Spending can be a serious detriment to your financial security. While it’s impossible not to spend any money, being more conscious about what you spend your money on can reveal a lot about your financial habits.
3. Supporting Other People
Whether it’s children, friends, or family members, if you’re having to financially support another person or people, it’s going to slow down your financial progress. The average cost of raising a child to the age of 18 is about $14,000 per year or around $233,000 over the course of their lifespan. Remember that next time you think you might want to become a parent!
Supporting other people is certainly a noble endeavor, and in the case of a child, something that you must do, but consider your financial security before you support another person. Few people consider their financial situation before bringing children into the world and end up impoverished parents because of poor financial planning.
If you’re going to support another person, be certain you can do so without impeding your financial goals. There’s certainly nothing wrong with helping someone, but you can’t exactly sacrifice your financial future on the altar of that relationship for the sake of their security.

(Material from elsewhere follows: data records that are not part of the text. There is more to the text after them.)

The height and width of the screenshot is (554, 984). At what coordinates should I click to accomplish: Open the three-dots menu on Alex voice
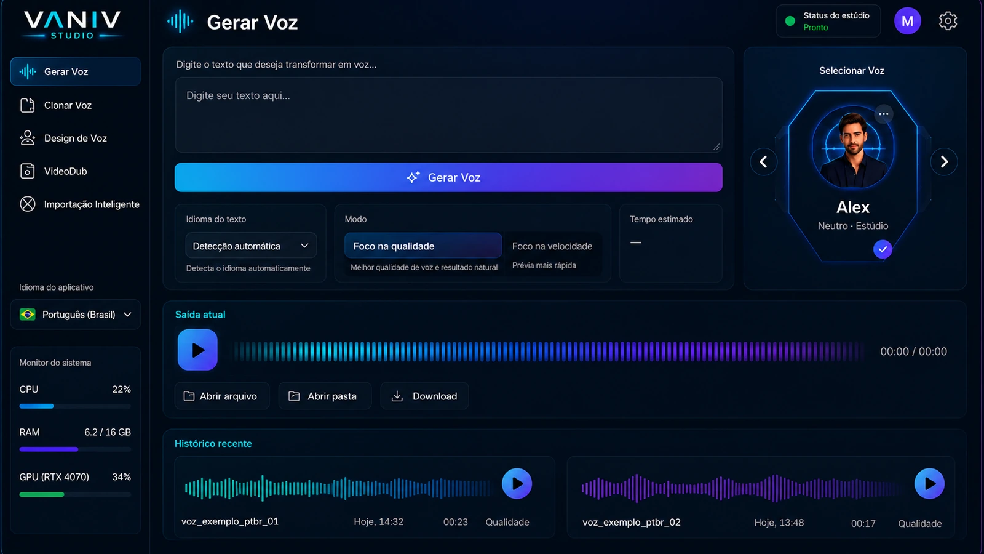point(884,114)
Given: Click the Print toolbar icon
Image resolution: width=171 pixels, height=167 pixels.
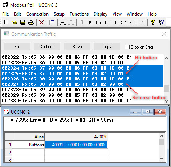Looking at the screenshot, I should click(31, 22).
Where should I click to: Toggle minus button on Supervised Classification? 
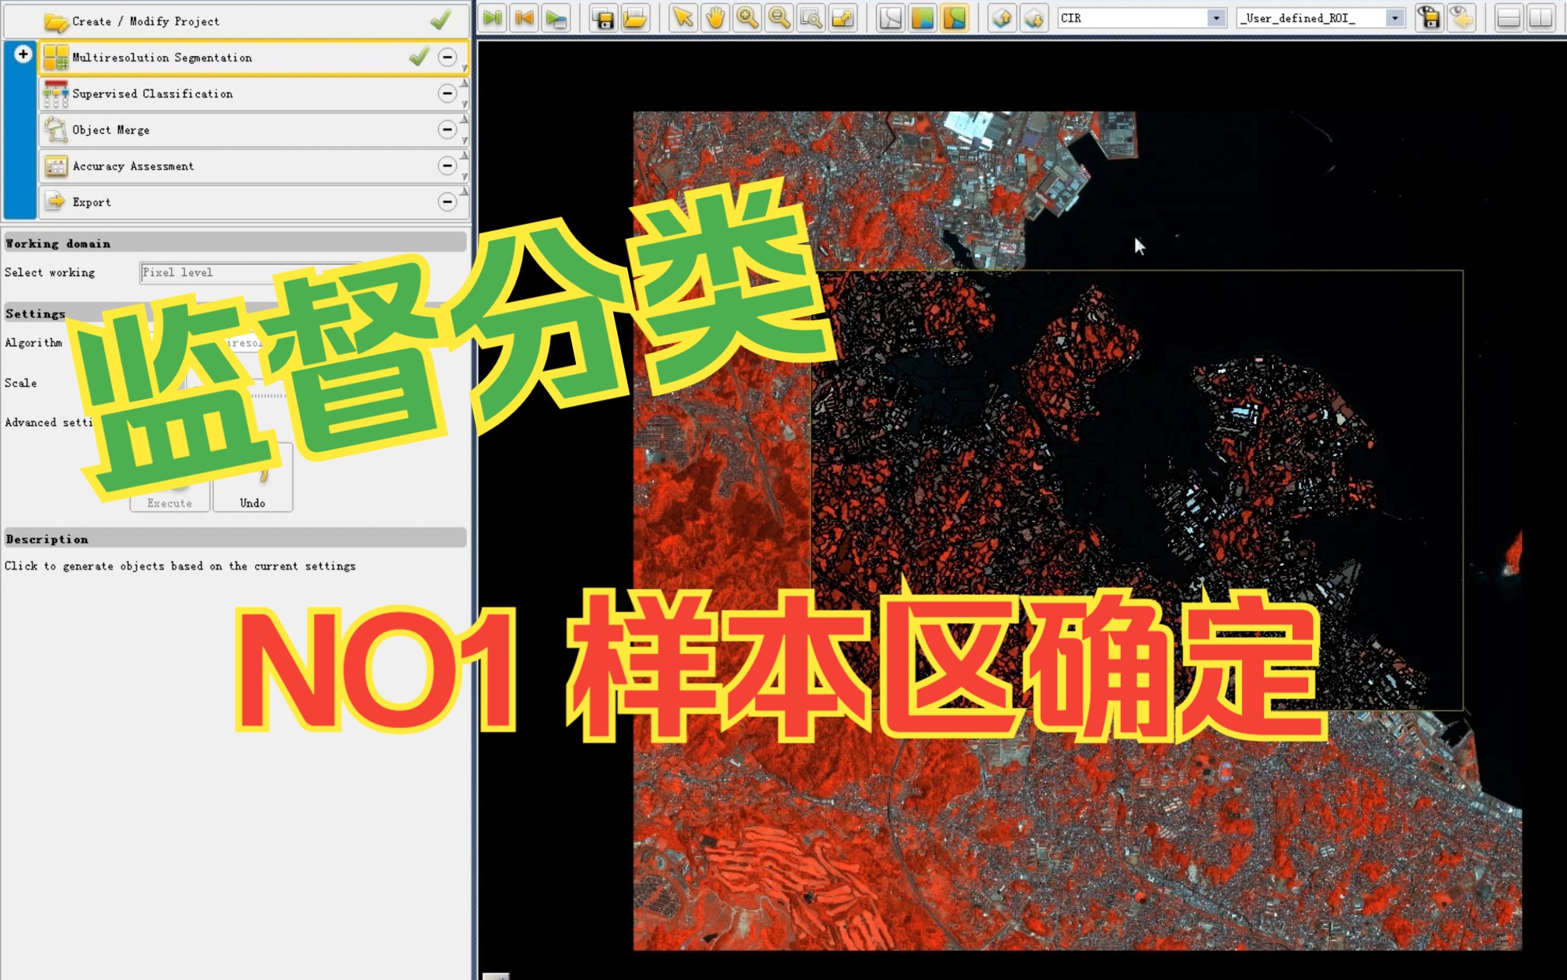tap(447, 93)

Sale! Promotion! 20% off! BOGO! Every day, we’re bombarded with ads and promotions for the next best thing. The newest phone, the newest service plan, the biggest TV, the most expensive car. So much of our status and our social interactions revolved around one thing: consumerism. The need to buy, buy, buy, and keep buying until the day you die.
Consumerism is dangerous to financial freedom because it keeps you locked in place by tying you to the things you own. After long enough, the things you own will end up owning you. You’re likely financing many of these items, and with the average American holding somewhere around $90,000 in consumer debt, it’s no wonder so many people find themselves outside the reach of financial independence.

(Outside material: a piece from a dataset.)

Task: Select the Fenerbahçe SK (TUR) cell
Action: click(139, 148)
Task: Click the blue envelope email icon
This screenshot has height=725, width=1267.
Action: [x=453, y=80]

The bottom line? Don’t fall for the ads, the promotions, the coupons, etc. Focus on your goals and ignore the consumeristic mentality; no one ever became wealthy by spending all of their money on new clothes or electronics.
5. Your Job
Even if you have a great job, there’s a chance you’re simply not making enough money or don’t have access to a good benefits package. This can mean you’re struggling to pay bills and don’t exactly have a lot of wiggle room for saving and investing.
Take a good look at your debt to income ratio. Does your job bring enough money in to support you and offer enough to save or invest, should you rid yourself of personal debt? If so, then utilizing your financial resources, however limited, to pay off debts should be your first priority.